FRIENDS OF THE EARTH * RE SOURCES FOR SUSTAINABLE COMMUNITIES *STAND.EARTH* PUGET SOUNDKEEPER ALLIANCE *WASHINGTON ENVIRONMENTAL COUNCIL* FRIENDS OF THE SAN JUANS * SAN JUANS ALLIANCE * FUTUREWISE EVERGREEN ISLANDS * PROTECT WHATCOM * THE LANDS COUNCIL * 350 SEATTLE *LEAGUE OF WOMEN VOTERS OF BELLINGHAM/WHATCOM COUNTY *FRIENDS OF GRAYS HARBOR * GRAYS HARBOR AUDUBON SOCIETY* OREGON PHYSICIANS FOR SOCIAL RESPONSIBILITY
Department of the Army
Seattle District, Corps of Engineers
P.O. Box 3755
Seattle, Washington 98124-3755
16 December 2016
Re: BP Cherry Point Dock Environmental Impact Statement
Dear Colonel Buck:
The signatories are dedicated to the protection and restoration of the Salish Sea, an internationally recognized aquatic oasis, intrinsic to the fabric of the region’s ecology, economy and culture.
We would like to begin by expressing our sincere appreciation of the Corps’ recent permit decisions to exercise its broad public interest obligations under the National Environmental Policy Act (NEPA). In particular, we recognize the acknowledgement of the Corps’ trust obligations with tribal governments in its decisions to deny the Gateway coal terminal permit at Cherry Point and to complete an Environmental Impact Statement (EIS) to explore alternate sighting of the Dakota Access pipeline.
We are writing today to urge you to exercise your public obligations under NEPA to complete the Final EIS for the construction of the North Wing to British Petroleum’s (BP) crude oil tanker terminal (NWS-1992-435). By Order of August 22, 2005, the Federal District Court directed the Corps to prepare the EIS, mandated by the Ninth Circuit Court of Appeals on March 15, 2005, and to reevaluate whether the permit issued by the Corps violated the 1977 Magnuson Amendment (33 U.S.C. § 476(b); 33 C.F.R. § 325.4(a); § 325.6(b). If the permit was found to be in violation, the Corps was to revoke the permit or place conditions on the operation of the North Wing as necessary to ensure compliance with the law.

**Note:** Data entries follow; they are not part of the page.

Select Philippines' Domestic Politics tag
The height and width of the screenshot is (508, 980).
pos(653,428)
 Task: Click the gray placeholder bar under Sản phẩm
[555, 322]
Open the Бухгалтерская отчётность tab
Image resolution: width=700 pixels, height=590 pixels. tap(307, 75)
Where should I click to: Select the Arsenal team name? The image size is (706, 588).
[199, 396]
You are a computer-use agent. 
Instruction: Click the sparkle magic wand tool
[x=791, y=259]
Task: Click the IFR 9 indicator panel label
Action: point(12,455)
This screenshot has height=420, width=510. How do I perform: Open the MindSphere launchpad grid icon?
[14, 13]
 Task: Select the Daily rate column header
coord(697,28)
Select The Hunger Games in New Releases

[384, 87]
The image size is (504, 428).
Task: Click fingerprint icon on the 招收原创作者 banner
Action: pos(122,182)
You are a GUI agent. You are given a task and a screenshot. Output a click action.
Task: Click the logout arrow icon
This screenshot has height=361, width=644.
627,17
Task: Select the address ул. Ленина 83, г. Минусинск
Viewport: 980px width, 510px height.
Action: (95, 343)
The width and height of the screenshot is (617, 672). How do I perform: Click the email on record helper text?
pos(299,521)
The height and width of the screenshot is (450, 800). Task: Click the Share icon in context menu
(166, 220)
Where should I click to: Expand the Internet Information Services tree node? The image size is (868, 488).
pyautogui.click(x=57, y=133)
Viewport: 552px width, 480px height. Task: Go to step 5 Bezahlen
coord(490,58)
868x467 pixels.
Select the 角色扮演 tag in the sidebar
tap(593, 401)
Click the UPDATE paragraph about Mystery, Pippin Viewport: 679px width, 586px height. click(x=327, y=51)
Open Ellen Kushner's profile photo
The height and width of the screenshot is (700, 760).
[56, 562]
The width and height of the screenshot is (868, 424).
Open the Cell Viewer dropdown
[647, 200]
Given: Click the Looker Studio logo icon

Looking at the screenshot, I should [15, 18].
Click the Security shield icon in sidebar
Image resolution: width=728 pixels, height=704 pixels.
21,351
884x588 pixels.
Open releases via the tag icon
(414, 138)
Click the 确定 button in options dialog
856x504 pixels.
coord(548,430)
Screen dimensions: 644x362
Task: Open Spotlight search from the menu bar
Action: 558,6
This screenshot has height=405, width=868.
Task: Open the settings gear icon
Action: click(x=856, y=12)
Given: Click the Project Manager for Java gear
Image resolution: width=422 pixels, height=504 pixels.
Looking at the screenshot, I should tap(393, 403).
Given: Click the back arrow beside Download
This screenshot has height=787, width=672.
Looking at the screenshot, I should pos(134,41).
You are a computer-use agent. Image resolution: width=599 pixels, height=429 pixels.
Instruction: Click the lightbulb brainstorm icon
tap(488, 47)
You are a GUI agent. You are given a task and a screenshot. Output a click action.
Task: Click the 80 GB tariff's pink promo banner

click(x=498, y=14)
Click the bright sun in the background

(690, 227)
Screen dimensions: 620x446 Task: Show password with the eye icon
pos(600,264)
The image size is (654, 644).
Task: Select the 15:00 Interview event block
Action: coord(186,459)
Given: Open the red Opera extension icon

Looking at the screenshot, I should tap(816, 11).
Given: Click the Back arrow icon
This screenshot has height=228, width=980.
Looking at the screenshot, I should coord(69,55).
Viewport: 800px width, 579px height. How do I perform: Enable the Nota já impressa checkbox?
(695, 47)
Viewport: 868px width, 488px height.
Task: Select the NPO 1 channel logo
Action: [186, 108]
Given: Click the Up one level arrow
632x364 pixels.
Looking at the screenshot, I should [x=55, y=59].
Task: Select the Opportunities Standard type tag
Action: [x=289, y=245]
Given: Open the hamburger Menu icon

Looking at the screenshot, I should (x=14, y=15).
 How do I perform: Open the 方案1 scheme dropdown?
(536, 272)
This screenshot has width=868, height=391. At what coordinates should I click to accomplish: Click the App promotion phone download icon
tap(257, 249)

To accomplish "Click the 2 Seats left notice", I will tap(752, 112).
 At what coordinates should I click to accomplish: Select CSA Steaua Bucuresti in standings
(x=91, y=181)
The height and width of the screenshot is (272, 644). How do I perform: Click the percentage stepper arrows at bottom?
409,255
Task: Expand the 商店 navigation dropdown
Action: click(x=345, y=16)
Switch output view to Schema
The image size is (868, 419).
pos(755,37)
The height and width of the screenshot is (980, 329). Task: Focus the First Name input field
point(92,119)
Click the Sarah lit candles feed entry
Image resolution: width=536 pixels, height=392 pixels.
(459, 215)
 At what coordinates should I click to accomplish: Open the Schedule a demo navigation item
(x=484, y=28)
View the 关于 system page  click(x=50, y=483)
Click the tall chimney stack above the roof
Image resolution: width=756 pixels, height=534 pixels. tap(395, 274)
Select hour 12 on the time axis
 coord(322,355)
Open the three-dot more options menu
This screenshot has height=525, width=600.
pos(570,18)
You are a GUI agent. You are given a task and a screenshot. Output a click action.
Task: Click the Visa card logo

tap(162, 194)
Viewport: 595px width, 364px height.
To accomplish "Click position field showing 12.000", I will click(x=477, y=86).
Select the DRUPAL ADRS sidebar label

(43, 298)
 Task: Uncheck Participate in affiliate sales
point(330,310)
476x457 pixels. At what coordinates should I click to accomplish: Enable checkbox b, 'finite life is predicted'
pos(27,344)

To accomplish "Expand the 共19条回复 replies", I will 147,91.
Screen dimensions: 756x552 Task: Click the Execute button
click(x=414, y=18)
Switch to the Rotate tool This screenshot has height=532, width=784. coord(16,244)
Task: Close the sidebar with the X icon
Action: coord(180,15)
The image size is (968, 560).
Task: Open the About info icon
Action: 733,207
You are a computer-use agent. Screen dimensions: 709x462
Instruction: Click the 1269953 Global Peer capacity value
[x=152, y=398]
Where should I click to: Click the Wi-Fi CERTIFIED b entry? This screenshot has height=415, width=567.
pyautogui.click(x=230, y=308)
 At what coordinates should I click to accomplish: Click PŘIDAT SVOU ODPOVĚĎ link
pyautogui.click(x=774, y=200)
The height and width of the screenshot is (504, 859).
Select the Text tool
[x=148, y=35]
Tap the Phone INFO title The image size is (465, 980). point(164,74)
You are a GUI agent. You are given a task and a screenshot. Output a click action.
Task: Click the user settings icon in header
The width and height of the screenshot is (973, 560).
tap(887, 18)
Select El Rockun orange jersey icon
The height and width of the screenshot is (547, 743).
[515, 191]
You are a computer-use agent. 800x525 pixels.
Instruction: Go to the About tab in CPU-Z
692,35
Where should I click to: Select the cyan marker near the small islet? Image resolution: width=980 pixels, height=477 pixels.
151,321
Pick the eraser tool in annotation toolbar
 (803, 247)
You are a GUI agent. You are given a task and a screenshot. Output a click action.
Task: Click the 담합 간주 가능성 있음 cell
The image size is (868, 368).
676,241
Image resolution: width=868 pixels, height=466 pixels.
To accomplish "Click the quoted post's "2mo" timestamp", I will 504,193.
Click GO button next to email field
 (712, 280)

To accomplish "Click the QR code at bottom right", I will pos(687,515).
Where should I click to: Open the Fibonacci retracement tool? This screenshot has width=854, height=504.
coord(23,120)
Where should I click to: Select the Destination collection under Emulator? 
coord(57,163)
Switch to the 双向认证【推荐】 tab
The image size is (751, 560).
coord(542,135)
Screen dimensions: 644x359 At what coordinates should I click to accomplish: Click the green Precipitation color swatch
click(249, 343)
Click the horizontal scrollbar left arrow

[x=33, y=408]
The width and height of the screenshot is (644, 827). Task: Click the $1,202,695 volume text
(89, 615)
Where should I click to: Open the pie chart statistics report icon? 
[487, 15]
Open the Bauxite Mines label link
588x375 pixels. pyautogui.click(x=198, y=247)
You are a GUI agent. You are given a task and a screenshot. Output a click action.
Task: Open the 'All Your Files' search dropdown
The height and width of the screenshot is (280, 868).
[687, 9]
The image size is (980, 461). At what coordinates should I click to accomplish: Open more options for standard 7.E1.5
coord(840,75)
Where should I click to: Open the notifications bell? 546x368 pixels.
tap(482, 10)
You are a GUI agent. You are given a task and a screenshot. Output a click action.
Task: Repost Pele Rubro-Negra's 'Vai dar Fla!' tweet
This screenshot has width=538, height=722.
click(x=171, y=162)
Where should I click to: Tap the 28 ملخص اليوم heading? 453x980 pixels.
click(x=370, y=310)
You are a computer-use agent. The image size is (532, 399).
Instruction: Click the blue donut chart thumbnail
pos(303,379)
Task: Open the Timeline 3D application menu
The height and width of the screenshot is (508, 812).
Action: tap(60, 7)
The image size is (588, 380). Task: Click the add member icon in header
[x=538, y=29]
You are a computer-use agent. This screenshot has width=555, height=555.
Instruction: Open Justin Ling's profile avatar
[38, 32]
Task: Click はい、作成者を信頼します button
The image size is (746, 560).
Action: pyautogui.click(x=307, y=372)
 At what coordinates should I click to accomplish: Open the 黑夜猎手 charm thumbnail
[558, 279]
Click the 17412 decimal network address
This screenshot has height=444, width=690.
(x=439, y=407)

As many of us have repeatedly stated in the past, we are not seeking the revocation of BP’s permit and removal of the dock. Rather, our primary concern has been that by permitting the construction of a second dock without conditions, oil spill risks are heightened as additional oil tankers can ply the Salish Sea due to the ability for two tankers to be concurrently docked at BP’s terminal.
BP operates the largest refinery in Washington with a tanker terminal built along the Cherry Point reach in Georgia Strait. This area is exposed to harsh weather conditions which increases the risk of oil spills during docking and oil transfer operations. Additionally, it is adjacent to a deep bathymetric feature that is key to the spawning behavior of the genetically unique stock of Cherry Point herring that has been in decline since the construction of the original oil terminal. These waters also support endangered salmon, rockfish and orca whales.
Our concerns about oil spills have been elevated by the recent decisions of the US Congress to lift the ban on the export of domestically produced crude oil as well as by the Canadian government’s decision to approve the tripling of the Kinder Morgan Trans Mountain tar sands pipeline. Both these decisions dramatically increase the potential amount of crude oil traffic through the Salish Sea. Recent quantitative modeling analysis found that the Kinder Morgan project alone would result in a 7-fold increase in crude oil tanker traffic and a 9-fold increase in the likelihood of a 20,000 barrel or larger spill over the next ten years in Haro Strait/Boundary Pass.[i]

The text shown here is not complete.